I just witnessed quite a lively discussion between two fellow coworkers–one an editor, the other a designer–about a print piece they’re working on for one of our clients. It was quite the dance of strong opinions, preference clarification, and very direct communication. For some, this might have proved a recipe for disaster, but for these two, there was a groundedness to the conversation, held together by mutual respect and dedication to reaching a great outcome.
I was just a passer-by when I got pulled into their conversation. “What do you think?” they asked. Never one to shy away from opinion-giving whether Web or otherwise, I threw in my two-cents worth and then some. Then I realized as the discussion went on, my opinion wasn’t really necessary, so I sat back and more quietly observed. They were at a bit of a stand still as there were a few ideas that led to the same stalemate. Out of curiosity, I stuck around to see what would happen next.

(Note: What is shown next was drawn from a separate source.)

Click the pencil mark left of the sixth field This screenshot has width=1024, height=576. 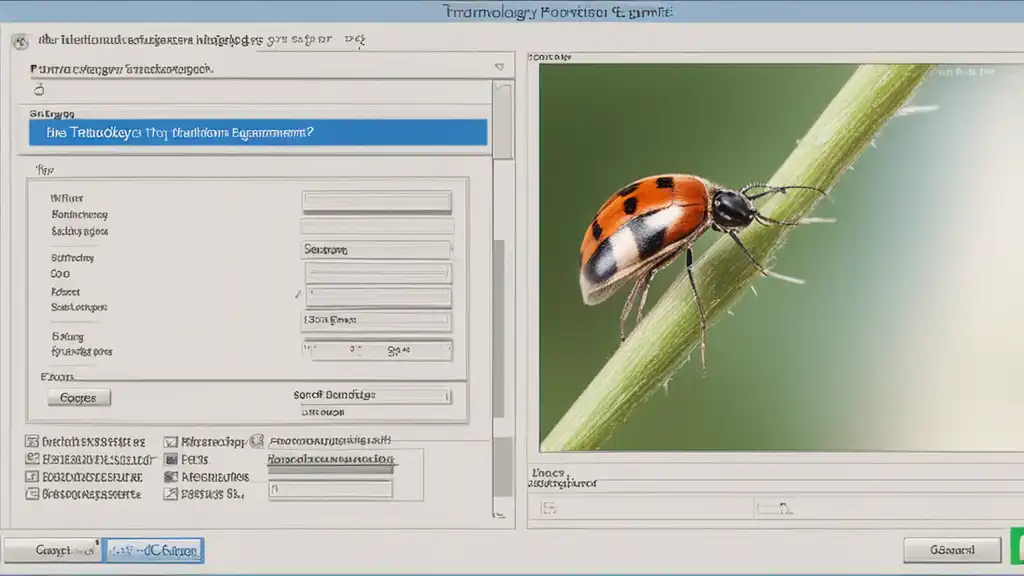pyautogui.click(x=298, y=295)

Rather than showing fists of fury or a dogmatic need to prove one’s point simply to win, this discussion was clearly energized by sound expertise and solid conviction that there was an answer that wouldn’t end in half-hearted compromise. In a fashion true to our general office culture, these colleague-friends were committed to problem-solving by putting their true ideas in the table, risking by being direct in their feedback, and finding a solution to the challenge they wanted to surmount together.
I continued to observe this creative process unfold. They weren’t so stuck on their own opinion that they weren’t willing to listen. Instead, these colleagues held their ground per their expertise while trying to find a new path that addressed both of their concerns. They were insistent, “There’s got to be a better solution we haven’t thought of yet that will make this piece better!”
Their third account teammate came into the office. “Hey!” they exclaimed motioning to the colorful marketing piece on the screen. “What do you think of this?” Ah… familiar words. =)
So I left my colleagues to it but not before asking them to update me on the solution they’d reach. I was confident that as they kept looking for solutions together, fully committed to the process and the outcome, and taking risks by brainstorming and honestly sharing their perspectives, they would indeed find the answer they desired.
Later that evening, my designer-colleague popped into my office to tell me that while they hadn’t reached a conclusion yet, they agreed to shelve the conversation and revisit it in the morning. “It’s good though,” she reassured me as she smiled wide, “because we’re going to make it [this piece] even better!” And with that, she turned with a flourish and continued down the hall.
I smiled to myself as I reflected on the exchange. They’ll make it better… indeed.